Task to carry out: Repeat the lines below verbatim, from the line containing "Given: Click the ella logo" up to and including the line containing "will [x=62, y=41].".

Material provided:
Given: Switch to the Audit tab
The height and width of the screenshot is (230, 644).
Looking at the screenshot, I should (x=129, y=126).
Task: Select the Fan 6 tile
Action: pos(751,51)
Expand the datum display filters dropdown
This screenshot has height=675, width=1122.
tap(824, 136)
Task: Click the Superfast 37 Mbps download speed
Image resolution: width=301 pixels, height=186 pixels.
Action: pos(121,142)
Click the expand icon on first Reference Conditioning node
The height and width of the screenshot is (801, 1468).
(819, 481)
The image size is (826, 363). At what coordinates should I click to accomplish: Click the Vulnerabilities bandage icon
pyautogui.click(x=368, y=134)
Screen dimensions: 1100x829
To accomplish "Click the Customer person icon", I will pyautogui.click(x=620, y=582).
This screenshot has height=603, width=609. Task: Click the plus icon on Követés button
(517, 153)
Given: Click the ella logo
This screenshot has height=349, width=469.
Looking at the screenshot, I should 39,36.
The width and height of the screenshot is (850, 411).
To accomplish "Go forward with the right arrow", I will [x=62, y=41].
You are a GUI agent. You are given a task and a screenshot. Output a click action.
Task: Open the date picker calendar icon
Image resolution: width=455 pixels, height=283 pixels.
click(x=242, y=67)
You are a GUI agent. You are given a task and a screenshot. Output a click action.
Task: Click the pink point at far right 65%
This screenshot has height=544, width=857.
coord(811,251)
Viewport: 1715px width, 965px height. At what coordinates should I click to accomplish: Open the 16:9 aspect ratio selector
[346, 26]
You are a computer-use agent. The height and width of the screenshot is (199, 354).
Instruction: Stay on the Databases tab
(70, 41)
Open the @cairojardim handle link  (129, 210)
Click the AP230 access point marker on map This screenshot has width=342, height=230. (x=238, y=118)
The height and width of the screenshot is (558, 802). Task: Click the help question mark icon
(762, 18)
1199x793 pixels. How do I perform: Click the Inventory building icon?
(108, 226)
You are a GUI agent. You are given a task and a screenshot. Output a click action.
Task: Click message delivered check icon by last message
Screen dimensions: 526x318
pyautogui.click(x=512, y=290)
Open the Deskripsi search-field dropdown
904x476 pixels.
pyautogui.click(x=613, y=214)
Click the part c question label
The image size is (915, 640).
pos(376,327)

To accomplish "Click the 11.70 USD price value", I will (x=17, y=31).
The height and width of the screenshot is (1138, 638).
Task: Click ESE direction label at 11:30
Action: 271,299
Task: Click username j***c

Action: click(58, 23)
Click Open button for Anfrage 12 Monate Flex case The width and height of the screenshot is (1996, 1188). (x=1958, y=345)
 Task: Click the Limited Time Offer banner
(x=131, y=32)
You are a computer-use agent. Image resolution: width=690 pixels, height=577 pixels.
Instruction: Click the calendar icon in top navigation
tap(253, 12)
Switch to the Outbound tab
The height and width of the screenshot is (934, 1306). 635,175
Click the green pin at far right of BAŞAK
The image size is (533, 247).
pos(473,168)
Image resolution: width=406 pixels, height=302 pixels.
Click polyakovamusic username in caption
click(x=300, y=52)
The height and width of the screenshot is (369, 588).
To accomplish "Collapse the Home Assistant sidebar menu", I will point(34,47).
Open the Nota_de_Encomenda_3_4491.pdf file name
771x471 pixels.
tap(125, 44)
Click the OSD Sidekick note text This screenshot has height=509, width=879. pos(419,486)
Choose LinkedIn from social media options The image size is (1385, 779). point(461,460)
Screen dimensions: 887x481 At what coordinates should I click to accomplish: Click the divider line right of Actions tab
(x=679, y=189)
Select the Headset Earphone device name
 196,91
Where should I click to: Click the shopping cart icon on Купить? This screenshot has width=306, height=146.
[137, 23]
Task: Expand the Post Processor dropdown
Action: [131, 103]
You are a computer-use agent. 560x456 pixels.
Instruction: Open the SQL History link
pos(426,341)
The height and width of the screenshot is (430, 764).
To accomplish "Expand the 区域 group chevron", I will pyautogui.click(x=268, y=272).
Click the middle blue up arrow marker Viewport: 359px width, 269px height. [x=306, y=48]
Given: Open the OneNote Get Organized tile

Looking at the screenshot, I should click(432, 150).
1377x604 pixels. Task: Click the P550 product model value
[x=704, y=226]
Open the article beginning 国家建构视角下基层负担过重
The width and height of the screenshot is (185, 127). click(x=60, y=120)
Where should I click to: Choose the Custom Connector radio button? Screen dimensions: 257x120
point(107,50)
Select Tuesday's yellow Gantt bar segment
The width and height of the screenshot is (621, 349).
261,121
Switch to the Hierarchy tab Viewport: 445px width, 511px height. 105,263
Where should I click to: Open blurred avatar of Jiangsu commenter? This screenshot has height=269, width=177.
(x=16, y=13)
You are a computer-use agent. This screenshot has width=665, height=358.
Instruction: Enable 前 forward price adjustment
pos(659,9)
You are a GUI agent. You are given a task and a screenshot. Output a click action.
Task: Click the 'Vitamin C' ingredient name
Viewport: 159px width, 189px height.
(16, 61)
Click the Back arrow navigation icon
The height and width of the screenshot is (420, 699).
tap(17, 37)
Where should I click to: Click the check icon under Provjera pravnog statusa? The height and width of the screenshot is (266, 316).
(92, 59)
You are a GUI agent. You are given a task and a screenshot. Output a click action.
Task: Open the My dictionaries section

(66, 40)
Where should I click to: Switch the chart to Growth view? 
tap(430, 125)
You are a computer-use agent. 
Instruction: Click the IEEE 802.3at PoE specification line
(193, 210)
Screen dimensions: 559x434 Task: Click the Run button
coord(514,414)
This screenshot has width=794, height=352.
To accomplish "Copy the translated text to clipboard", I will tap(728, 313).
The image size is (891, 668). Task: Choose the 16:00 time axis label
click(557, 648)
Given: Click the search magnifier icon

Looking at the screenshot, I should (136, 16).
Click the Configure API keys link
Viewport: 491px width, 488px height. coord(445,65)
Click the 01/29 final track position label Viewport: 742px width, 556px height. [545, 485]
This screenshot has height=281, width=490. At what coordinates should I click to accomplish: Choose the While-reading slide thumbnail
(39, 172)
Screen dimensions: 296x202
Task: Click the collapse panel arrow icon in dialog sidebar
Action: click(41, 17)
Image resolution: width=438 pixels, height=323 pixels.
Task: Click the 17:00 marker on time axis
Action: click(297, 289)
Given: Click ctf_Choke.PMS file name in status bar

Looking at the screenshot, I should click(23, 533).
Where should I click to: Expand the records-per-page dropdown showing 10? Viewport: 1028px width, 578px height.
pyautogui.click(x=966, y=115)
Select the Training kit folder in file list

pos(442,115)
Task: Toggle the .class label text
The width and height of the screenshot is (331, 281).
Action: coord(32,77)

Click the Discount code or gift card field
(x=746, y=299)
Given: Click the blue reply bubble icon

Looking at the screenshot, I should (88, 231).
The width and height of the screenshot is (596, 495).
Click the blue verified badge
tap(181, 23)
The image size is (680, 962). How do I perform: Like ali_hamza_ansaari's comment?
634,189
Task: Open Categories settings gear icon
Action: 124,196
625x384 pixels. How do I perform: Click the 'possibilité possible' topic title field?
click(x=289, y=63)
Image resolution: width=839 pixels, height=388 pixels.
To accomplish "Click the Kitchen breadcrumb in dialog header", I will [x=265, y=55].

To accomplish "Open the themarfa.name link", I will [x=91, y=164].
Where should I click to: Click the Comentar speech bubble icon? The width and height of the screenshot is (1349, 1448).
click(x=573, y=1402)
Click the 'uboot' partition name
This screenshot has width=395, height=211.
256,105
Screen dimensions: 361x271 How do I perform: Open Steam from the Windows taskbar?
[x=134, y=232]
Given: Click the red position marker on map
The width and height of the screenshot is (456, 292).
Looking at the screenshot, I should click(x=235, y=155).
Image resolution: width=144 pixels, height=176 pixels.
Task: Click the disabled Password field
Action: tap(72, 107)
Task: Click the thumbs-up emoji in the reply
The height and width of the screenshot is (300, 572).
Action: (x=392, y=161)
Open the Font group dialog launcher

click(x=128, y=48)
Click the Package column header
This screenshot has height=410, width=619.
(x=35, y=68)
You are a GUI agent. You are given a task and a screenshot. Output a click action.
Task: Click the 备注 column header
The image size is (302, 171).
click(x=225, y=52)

Response for this exercise:
Given: Click the ella logo
This screenshot has height=349, width=469.
Looking at the screenshot, I should 39,36.
The width and height of the screenshot is (850, 411).
To accomplish "Go forward with the right arrow", I will [x=62, y=41].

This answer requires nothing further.